The Thais is obsessed with colors. They have different colors to define different days. For example, red is for Sunday; yellow is for Monday; pink is for Tuesday...The specific use of color also demonstrates some special meanings in land use. In Thailand, different types of land are expressed in different colors. Following is the description of Thailand's zoning colors.
Agriculture is a crucial part of the development of Thailand. Statistics show that as of 2016, agricultural land accounts for as much as 43.28% of the total land area. Thailand is a global rice exporter. Agricultural production has diversified significantly to meet domestic and world market demand. Other than rice, cassava, corn (maize), kenaf (a jutelike fiber), longans, mangoes, pineapples, durians, cashews, vegetables, and flowers are produced for export. Cash crops such as rubber, coffee, sugarcane, and many fruits are produced mostly on large holdings owned by the agribusinesses that began to emerge in the last decades of the 20th century. Tobacco was also once an important cash crop, but it declined considerably as demand dropped. In 2019, Thailand’s agricultural output value was about 45 billion U.S. dollars (1351.042 billion baht), accounting for 8% of GDP, and the annual agricultural exports were about 36.32 billion U.S. dollars, accounting for 10.08% of total exports. There are currently approximately 9.4 million agricultural workers in Thailand, accounting for 14.03% of the national employed population.

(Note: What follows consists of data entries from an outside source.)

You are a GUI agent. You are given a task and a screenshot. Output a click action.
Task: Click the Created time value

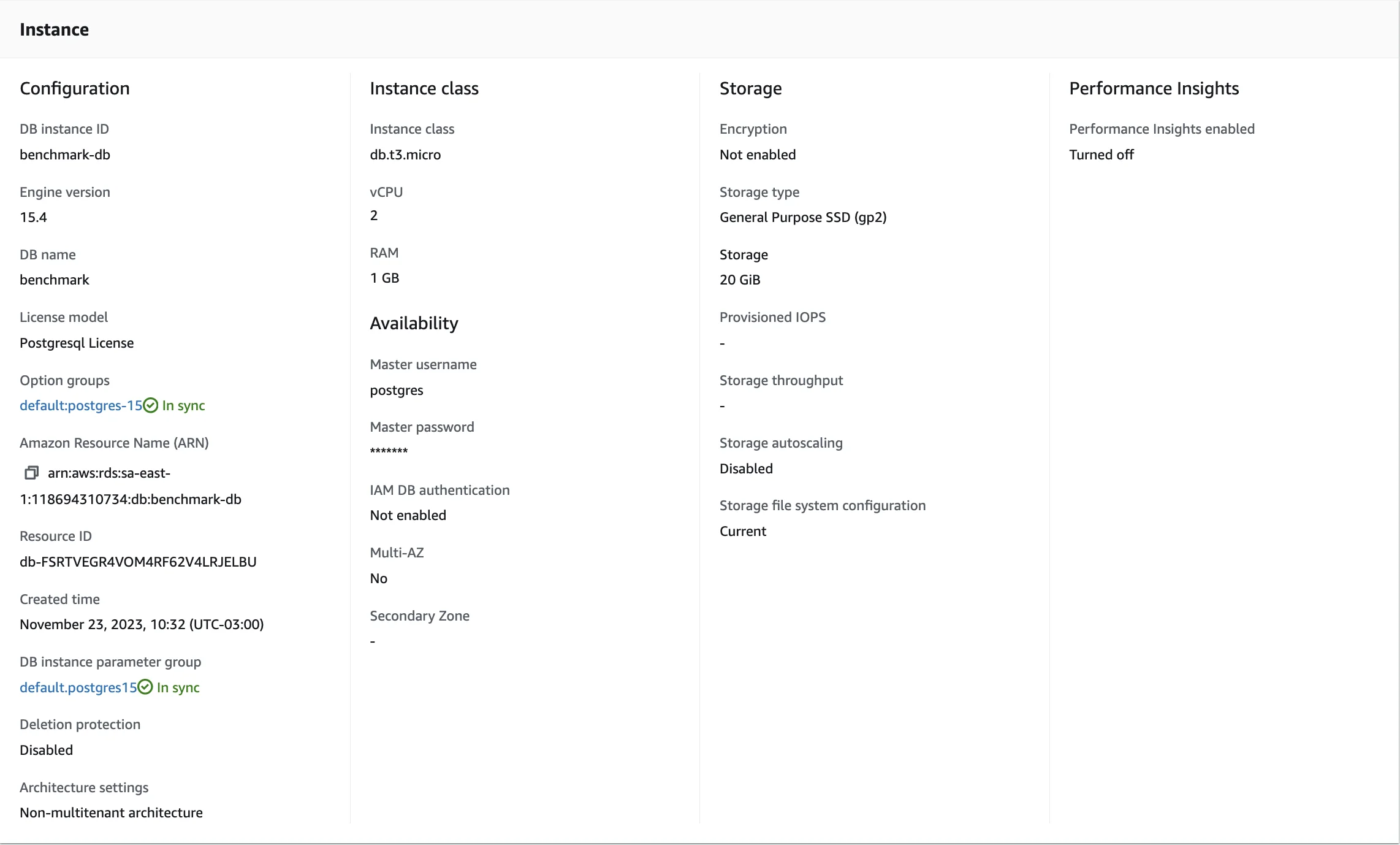click(142, 624)
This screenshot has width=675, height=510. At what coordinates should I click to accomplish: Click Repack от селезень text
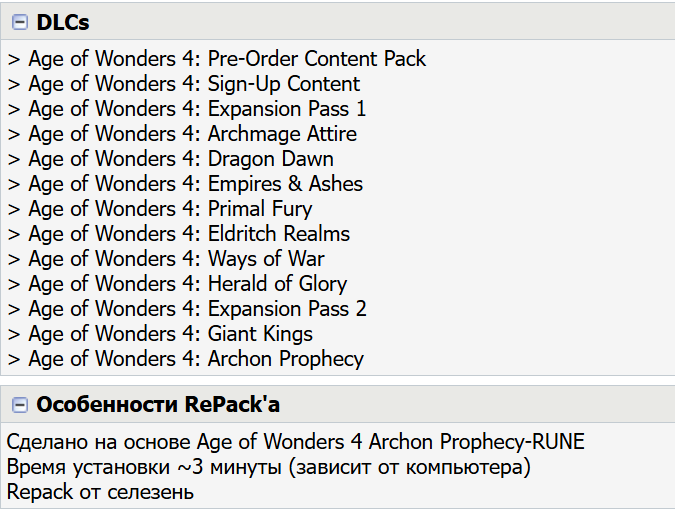(x=100, y=492)
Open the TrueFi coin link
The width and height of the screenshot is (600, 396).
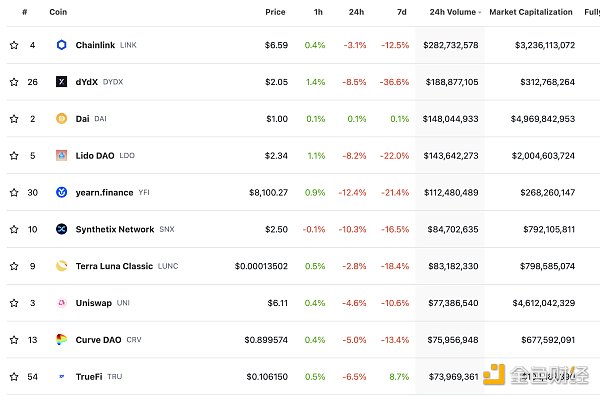coord(89,376)
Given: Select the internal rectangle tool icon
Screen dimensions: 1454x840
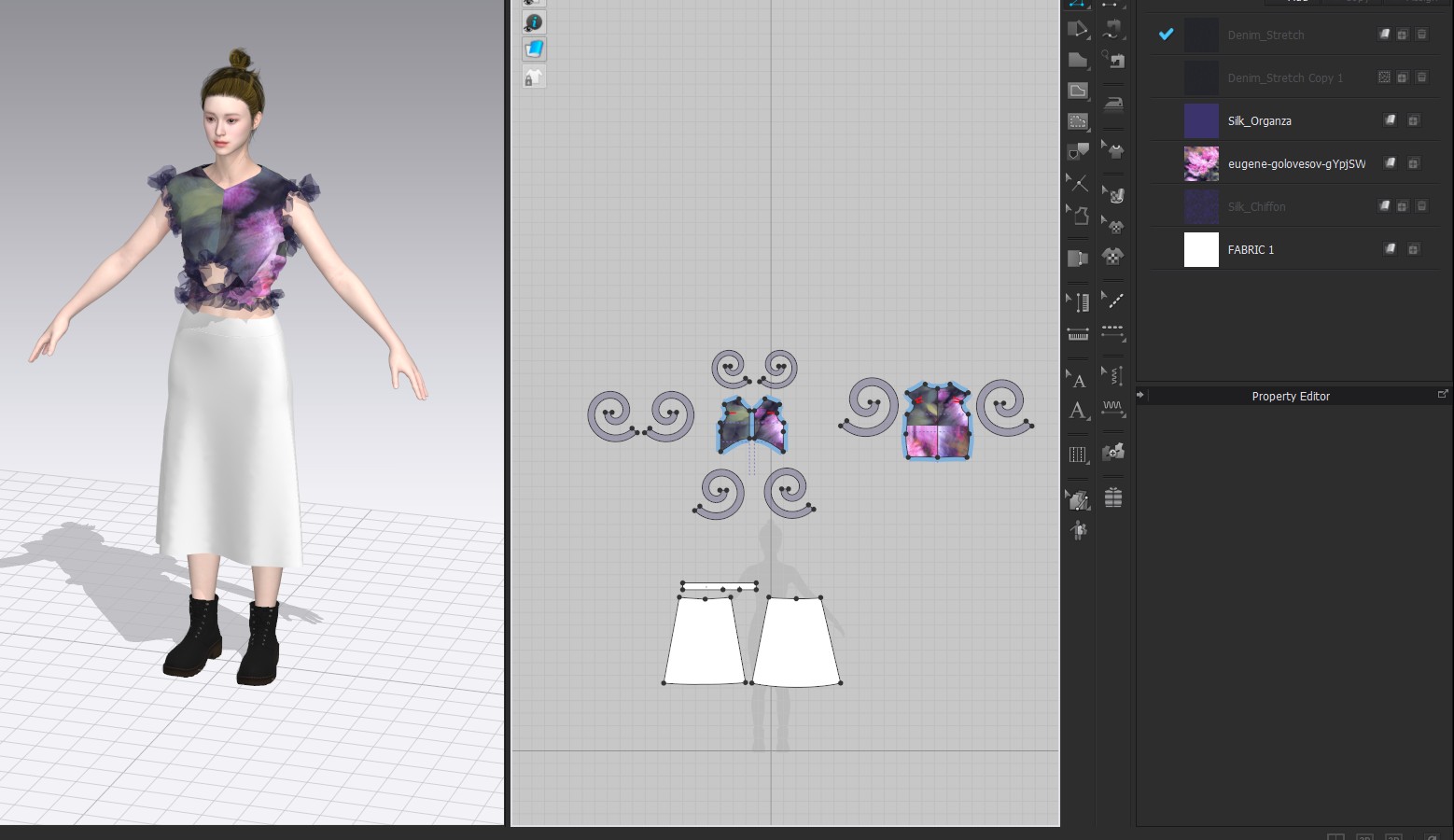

Forest, next to agricultural land, accounts for 34% of the total land approximately. Thailand was once one of the major exporters of hardwoods, especially teak and Dipterocarpus alatus, known in Thai as yang. In 1989 the government imposed a ban on logging following a catastrophic landslide in the southern part of the country that was largely blamed on the deforestation caused by excessive logging in the region. Some cutting for local uses has continued, and, although other types of timber from Thai forests have been exported illegally, the ban has generally been successful. Concerted efforts have also been mounted to conserve existing forests and to expand forest reserves, but those actions led to conflicts with peoples who have long lived in the areas affected.